_What to work on:_ Make an exact copy of the listing underneath, skipping each picture.

_Data for this task:_
--------------------------------

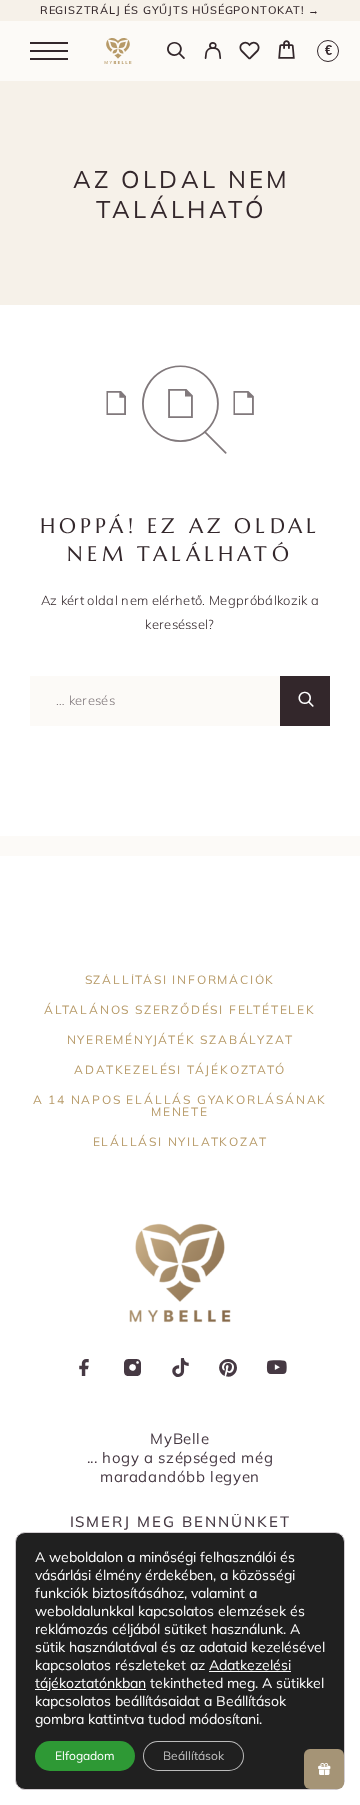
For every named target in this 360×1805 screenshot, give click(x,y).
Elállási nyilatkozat (180, 1141)
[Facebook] (84, 1369)
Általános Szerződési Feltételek (180, 1009)
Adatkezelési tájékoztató (179, 1069)
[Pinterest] (228, 1369)
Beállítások (193, 1755)
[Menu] (49, 51)
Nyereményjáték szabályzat (180, 1039)
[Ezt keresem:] (155, 701)
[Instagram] (132, 1369)
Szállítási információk (180, 979)
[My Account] (212, 53)
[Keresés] (175, 53)
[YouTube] (276, 1369)
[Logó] (118, 51)
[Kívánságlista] (249, 53)
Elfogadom (85, 1755)
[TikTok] (180, 1369)
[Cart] (286, 52)
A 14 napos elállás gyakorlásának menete (180, 1105)
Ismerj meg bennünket (180, 1521)
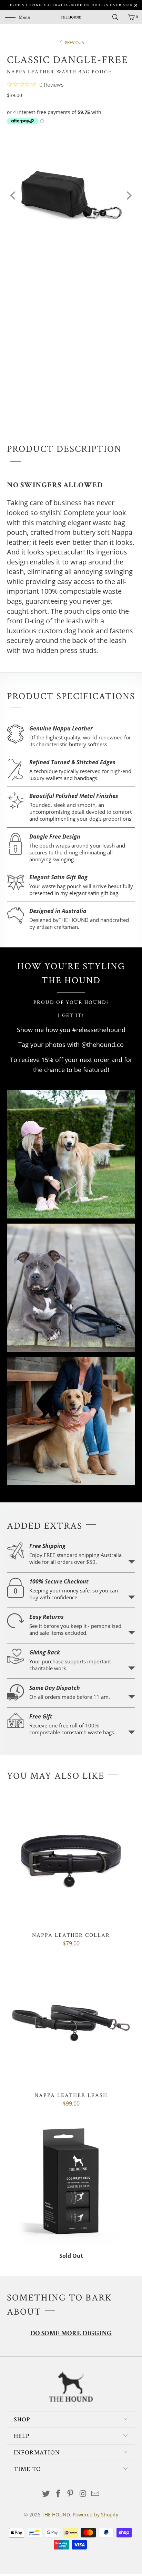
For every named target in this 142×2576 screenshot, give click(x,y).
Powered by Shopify (95, 2514)
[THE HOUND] (71, 17)
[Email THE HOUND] (95, 2493)
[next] (128, 196)
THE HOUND (56, 2514)
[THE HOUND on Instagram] (83, 2493)
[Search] (118, 17)
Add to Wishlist (76, 390)
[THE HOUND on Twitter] (46, 2493)
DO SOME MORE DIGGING (71, 2333)
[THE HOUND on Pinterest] (70, 2493)
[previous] (14, 196)
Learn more (131, 1562)
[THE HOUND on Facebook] (58, 2493)
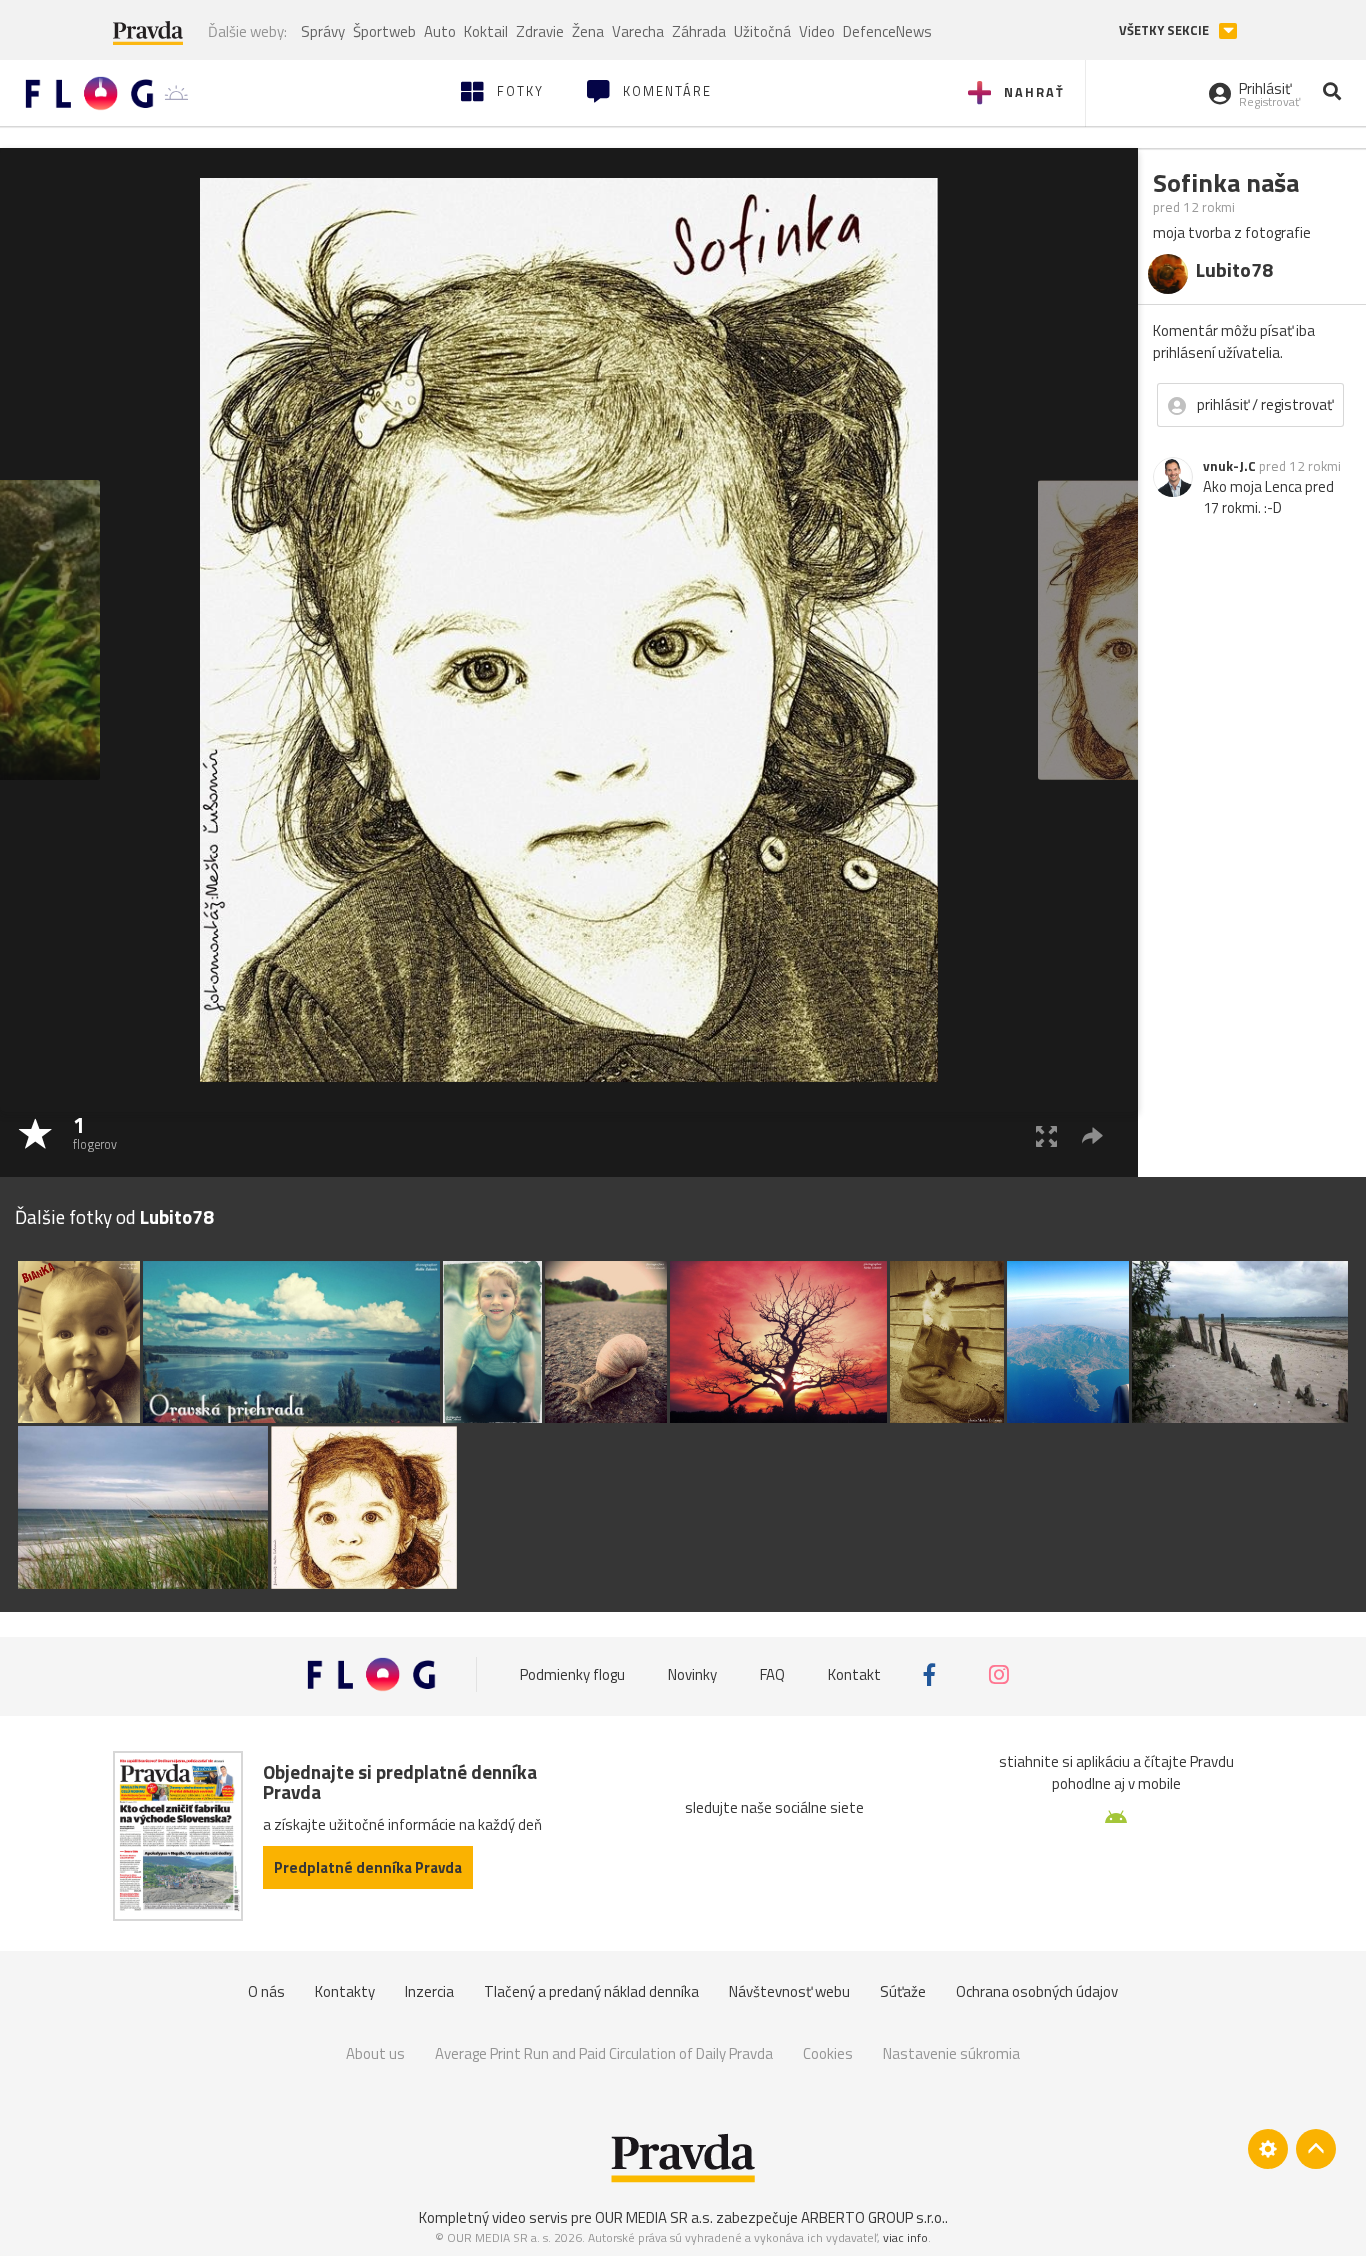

--------------------------------

_Expected answer:_
For every named target in this 360×1805 screenshot, give click(x,y).
Elállási nyilatkozat (180, 1141)
[Facebook] (84, 1369)
Általános Szerződési Feltételek (180, 1009)
Adatkezelési tájékoztató (179, 1069)
[Pinterest] (228, 1369)
Beállítások (193, 1755)
[Menu] (49, 51)
Nyereményjáték szabályzat (180, 1039)
[Ezt keresem:] (155, 701)
[Instagram] (132, 1369)
Szállítási információk (180, 979)
[My Account] (212, 53)
[Keresés] (175, 53)
[YouTube] (276, 1369)
[Logó] (118, 51)
[Kívánságlista] (249, 53)
Elfogadom (85, 1755)
[TikTok] (180, 1369)
[Cart] (286, 52)
A 14 napos elállás gyakorlásának menete (180, 1105)
Ismerj meg bennünket (180, 1521)
For every named target in this 142×2576 screenshot, give click(x,y).
Powered by Shopify (95, 2514)
[THE HOUND] (71, 17)
[Email THE HOUND] (95, 2493)
[next] (128, 196)
THE HOUND (56, 2514)
[THE HOUND on Instagram] (83, 2493)
[Search] (118, 17)
Add to Wishlist (76, 390)
[THE HOUND on Twitter] (46, 2493)
DO SOME MORE DIGGING (71, 2333)
[THE HOUND on Pinterest] (70, 2493)
[previous] (14, 196)
Learn more (131, 1562)
[THE HOUND on Facebook] (58, 2493)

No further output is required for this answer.